On 2014-01-23 at 15:46 +0100, basti wrote:
> * OK [CAPABILITY IMAP4rev1 CHILDREN NAMESPACE THREAD=ORDEREDSUBJECT
> THREAD=REFERENCES SORT AUTH=CRAM-MD5 AUTH=CRAM-SHA1 IDLE ACL ACL2=UNION]
Okay, you have an authentication store which is _probably_ storing the
cleartext passwords, or which might be storing multiple transforms of
the password.
> I want to use the same on SMTP/Exim side of my Mailsystem.
How is Courier authentication configured? You should be able to access
the same password store in Exim, for unified passwords to send and
receive email, with CRAM-MD5 and friends all supported by Exim.

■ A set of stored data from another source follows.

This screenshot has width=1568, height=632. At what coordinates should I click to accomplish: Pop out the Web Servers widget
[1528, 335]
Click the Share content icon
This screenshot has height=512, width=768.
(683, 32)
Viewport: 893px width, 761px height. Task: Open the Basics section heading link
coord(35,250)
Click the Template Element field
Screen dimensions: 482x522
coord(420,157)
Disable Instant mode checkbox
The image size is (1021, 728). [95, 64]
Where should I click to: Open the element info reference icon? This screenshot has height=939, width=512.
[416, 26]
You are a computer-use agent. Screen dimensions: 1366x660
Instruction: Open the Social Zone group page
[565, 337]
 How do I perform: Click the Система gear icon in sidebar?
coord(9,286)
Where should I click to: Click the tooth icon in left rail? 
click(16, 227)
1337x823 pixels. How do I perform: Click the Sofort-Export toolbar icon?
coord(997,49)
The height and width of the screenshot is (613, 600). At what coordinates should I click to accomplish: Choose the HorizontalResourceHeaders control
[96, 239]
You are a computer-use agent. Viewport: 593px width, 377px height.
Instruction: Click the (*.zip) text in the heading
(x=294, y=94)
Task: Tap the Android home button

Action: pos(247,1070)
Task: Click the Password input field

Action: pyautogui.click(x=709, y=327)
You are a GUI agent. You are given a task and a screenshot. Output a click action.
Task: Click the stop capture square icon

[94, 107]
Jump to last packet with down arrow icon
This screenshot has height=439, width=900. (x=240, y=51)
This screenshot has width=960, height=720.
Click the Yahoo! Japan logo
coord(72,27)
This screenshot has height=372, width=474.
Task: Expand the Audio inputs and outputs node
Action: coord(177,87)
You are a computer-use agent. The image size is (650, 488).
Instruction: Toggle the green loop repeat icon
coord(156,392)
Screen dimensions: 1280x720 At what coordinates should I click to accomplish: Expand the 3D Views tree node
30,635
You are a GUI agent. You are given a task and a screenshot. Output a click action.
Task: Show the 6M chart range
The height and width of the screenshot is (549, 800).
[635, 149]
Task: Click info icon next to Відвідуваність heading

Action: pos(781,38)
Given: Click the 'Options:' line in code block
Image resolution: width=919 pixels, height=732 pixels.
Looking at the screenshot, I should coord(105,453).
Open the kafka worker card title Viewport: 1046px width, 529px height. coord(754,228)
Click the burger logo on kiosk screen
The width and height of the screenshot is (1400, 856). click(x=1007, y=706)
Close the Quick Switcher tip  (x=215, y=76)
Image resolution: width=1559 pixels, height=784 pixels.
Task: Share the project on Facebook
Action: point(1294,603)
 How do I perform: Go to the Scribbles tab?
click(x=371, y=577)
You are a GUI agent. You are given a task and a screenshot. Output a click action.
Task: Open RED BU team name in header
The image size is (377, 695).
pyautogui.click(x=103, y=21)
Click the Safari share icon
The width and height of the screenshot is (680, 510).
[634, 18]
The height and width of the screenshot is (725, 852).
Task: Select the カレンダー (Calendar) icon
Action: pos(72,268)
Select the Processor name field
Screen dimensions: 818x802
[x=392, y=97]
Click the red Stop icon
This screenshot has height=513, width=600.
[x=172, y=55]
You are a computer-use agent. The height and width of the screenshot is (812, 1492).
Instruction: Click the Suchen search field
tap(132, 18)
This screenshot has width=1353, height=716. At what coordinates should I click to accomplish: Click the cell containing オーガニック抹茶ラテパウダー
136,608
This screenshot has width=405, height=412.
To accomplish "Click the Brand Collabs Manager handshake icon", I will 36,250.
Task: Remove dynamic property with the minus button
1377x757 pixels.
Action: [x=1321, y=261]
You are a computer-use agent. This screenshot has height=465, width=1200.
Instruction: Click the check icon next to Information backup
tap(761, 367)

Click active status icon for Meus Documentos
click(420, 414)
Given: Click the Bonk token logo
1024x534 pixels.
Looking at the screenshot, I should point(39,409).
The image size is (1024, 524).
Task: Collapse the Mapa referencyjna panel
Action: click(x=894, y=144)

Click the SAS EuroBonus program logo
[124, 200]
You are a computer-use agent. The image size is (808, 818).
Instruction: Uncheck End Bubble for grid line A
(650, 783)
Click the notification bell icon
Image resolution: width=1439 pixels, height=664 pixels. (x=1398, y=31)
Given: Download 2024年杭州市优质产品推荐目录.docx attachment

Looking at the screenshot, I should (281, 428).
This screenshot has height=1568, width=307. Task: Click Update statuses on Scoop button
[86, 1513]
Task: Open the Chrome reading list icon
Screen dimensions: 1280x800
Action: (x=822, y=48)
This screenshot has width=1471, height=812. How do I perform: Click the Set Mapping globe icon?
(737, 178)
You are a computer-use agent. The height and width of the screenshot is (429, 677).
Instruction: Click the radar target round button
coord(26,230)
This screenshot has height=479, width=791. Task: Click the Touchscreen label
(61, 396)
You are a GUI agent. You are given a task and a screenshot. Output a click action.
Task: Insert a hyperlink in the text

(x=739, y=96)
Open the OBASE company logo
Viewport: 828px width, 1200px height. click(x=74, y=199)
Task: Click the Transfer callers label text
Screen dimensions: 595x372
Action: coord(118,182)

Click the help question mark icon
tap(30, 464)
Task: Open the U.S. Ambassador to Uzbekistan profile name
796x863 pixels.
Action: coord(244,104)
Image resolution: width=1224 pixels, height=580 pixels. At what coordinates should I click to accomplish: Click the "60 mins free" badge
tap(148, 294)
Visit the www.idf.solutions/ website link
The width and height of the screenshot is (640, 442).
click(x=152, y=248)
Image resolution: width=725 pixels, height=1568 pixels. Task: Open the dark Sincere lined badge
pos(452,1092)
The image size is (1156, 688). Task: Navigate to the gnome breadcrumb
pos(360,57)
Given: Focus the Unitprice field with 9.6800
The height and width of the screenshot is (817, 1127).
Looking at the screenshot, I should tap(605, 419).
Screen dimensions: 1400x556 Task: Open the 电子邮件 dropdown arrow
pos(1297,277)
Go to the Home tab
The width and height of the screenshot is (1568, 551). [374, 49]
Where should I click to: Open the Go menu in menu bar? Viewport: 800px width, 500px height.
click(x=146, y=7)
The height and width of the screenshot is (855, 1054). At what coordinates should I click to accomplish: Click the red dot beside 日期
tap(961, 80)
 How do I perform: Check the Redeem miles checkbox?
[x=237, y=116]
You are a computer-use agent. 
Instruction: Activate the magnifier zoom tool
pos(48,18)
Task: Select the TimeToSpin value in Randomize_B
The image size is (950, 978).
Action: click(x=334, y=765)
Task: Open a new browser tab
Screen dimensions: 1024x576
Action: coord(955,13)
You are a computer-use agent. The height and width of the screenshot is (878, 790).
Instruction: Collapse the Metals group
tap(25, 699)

For instance, if Courier is still using `/etc/userdbshadow.dat` then you
can use a `dbmnz` lookup in Exim to retrieve the password for the user,
in the `server_secret` option of an authenticator.
If Courier is configured to use Cyrus SASL db storage, then you can do
the same with Exim, using either `cyrus_sasl` or `gsasl` as the backend
provider. `cyrus_sasl` works in conjunction with the existing tools,
where using `gsasl` against the same store provides a simpler setup with
fewer moving parts, which is easier to debug.
Without knowing where the actual authentication data is stored, and how
it's stored, I can't be more specific in my guidance; you might look at
the example here:
<
http://www.exim.org/exim-html-current/doc/html/spec_html/ch-the_gsasl_authenticator.html>
for guidance on using gsasl with a Cyrus password store.
Exim is _flexible_ and can be set up to work with what you already have,
but that means there's no One Right Way to do things.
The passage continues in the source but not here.